▸ Work task: Please transcribe exactly, and only, the lines of the data below between the line holding "At what coordinates should I click to accomplish: Click the 作成" and the line holding "Image resolution: width=1000", inclusive.

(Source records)

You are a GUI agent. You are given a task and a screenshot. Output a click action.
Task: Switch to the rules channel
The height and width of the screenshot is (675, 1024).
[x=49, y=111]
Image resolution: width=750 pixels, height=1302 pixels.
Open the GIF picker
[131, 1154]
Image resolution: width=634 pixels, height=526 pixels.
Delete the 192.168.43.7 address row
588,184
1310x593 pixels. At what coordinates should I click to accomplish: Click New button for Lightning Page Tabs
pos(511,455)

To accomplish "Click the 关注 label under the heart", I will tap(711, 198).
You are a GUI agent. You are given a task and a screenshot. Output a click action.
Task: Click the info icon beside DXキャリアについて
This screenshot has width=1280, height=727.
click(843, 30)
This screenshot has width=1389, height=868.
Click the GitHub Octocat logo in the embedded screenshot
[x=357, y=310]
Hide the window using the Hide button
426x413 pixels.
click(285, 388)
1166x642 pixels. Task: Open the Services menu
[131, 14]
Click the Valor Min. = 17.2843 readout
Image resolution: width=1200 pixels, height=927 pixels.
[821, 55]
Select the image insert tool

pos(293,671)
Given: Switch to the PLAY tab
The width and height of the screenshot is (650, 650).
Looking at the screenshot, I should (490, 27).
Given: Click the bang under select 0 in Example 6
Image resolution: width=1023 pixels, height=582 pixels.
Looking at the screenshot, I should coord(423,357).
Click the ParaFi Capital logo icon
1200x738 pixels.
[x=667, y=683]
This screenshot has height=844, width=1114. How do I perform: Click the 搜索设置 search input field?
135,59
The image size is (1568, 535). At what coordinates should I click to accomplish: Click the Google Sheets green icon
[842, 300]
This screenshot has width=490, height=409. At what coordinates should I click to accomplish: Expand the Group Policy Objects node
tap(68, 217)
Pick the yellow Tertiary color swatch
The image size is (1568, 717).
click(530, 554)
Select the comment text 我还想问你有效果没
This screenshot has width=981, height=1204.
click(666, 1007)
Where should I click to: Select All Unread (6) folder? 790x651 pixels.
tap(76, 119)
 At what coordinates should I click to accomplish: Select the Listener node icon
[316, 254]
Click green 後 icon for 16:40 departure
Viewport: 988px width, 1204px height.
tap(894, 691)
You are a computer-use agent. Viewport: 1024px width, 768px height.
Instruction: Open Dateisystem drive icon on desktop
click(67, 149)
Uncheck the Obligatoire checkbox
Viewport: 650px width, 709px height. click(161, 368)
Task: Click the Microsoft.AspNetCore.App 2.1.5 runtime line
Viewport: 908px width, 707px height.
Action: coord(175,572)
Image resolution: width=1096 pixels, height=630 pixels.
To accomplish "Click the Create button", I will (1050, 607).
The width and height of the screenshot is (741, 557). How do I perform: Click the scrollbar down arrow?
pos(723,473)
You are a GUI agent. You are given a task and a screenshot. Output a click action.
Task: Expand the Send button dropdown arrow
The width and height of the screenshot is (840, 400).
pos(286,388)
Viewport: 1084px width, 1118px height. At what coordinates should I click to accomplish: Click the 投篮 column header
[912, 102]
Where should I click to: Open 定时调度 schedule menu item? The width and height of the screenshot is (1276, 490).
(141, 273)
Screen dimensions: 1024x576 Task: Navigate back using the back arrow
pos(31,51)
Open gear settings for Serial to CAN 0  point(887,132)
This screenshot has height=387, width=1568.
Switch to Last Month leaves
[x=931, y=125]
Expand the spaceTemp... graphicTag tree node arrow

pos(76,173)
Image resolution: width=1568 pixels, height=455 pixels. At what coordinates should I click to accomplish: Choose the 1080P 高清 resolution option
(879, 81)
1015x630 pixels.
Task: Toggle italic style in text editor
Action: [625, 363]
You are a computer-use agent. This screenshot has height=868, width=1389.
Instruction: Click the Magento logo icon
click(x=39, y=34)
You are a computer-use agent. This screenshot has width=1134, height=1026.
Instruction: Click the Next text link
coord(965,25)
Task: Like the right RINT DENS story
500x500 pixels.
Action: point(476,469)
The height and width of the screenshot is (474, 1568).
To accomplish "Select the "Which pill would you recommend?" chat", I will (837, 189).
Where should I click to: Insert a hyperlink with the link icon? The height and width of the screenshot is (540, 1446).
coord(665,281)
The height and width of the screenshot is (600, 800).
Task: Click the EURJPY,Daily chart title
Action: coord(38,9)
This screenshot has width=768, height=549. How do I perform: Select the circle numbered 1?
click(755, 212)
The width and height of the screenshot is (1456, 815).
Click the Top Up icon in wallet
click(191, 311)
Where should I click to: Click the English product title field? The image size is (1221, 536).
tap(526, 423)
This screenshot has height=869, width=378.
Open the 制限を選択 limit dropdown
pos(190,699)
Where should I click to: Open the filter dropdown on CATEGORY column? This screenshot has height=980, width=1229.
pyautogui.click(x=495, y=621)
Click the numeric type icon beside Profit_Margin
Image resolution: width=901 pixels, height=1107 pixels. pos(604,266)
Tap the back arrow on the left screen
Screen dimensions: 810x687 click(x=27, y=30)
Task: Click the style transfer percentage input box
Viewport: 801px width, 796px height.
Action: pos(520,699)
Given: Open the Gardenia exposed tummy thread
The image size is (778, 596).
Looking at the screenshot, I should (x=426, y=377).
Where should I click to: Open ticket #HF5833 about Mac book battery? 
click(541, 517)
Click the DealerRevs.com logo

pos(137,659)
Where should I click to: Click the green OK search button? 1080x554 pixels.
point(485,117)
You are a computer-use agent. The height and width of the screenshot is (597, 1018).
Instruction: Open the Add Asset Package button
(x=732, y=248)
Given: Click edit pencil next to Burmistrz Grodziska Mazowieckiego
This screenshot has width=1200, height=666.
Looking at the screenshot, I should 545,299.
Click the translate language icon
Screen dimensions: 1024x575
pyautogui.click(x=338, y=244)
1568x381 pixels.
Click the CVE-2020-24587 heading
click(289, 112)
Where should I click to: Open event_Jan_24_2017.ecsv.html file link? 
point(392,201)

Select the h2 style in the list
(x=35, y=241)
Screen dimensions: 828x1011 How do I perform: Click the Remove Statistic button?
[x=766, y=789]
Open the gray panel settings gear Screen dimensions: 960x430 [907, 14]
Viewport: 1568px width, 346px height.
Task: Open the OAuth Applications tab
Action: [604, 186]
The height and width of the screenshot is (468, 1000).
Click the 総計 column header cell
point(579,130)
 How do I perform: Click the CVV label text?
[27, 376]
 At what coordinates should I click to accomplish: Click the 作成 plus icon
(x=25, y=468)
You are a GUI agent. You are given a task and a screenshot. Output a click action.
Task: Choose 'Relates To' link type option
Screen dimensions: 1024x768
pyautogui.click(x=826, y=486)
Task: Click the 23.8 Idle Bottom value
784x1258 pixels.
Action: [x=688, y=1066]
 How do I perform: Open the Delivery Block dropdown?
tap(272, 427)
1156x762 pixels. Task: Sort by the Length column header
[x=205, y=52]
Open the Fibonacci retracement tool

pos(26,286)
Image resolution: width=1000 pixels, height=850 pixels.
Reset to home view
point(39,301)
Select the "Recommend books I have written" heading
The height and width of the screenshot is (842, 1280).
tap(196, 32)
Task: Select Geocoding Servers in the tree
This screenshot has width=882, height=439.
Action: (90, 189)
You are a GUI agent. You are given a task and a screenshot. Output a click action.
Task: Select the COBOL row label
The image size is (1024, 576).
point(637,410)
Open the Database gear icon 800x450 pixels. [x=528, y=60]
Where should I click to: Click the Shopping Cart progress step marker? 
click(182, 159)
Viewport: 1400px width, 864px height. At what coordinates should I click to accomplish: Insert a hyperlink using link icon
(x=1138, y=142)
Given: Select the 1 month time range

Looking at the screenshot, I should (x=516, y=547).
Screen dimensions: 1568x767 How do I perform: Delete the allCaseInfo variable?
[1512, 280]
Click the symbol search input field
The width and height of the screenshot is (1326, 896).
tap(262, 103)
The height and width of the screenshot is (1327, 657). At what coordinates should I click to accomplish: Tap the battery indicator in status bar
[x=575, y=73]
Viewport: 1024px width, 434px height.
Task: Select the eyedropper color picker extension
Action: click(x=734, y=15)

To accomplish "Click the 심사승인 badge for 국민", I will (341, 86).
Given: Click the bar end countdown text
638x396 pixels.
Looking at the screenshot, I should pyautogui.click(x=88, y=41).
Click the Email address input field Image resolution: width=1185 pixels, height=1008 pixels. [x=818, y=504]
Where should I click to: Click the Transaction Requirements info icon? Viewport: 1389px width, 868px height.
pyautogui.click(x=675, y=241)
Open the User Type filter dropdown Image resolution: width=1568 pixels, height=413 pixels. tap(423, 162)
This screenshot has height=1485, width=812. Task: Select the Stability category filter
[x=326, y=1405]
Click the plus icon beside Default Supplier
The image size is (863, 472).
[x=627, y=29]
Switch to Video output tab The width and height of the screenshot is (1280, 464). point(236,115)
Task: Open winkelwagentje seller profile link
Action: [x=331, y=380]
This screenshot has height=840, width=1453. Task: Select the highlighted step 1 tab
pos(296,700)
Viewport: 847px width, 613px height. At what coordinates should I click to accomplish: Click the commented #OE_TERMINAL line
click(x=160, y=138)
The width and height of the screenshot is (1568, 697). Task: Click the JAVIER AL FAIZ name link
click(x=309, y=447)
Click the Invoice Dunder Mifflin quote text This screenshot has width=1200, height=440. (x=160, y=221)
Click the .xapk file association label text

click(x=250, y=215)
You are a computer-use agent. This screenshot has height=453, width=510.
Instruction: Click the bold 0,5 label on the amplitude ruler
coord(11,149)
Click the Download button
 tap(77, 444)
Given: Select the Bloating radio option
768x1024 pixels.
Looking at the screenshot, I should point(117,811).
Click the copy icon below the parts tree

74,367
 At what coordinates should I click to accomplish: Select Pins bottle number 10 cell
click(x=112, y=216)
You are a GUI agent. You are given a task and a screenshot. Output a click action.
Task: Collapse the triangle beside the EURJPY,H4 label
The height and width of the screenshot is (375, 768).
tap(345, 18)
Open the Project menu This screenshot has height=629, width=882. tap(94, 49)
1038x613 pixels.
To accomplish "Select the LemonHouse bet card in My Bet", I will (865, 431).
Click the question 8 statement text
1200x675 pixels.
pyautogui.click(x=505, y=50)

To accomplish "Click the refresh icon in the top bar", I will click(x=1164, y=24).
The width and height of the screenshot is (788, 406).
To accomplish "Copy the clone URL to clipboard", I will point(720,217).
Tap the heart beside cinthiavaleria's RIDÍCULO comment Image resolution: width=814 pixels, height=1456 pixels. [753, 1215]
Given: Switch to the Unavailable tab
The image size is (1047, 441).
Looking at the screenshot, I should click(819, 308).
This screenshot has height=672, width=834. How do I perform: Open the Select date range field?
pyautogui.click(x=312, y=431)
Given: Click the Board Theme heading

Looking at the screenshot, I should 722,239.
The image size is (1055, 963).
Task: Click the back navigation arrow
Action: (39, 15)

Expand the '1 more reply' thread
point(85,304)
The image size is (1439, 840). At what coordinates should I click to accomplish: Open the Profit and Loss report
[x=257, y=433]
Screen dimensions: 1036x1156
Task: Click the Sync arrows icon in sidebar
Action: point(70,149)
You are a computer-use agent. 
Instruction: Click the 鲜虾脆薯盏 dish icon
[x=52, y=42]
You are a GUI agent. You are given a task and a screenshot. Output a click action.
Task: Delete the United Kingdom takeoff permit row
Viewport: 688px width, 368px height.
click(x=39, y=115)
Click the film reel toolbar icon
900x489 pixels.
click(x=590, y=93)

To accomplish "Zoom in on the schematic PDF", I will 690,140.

▸ The answer:
 At what coordinates should I click to accomplish: Click the 作成 plus icon
(x=25, y=468)
You are a GUI agent. You are given a task and a screenshot. Output a click action.
Task: Choose 'Relates To' link type option
Screen dimensions: 1024x768
pyautogui.click(x=826, y=486)
Task: Click the 23.8 Idle Bottom value
784x1258 pixels.
Action: [x=688, y=1066]
 How do I perform: Open the Delivery Block dropdown?
tap(272, 427)
1156x762 pixels. Task: Sort by the Length column header
[x=205, y=52]
Open the Fibonacci retracement tool

pos(26,286)
Image resolution: width=1000 pixels, height=850 pixels.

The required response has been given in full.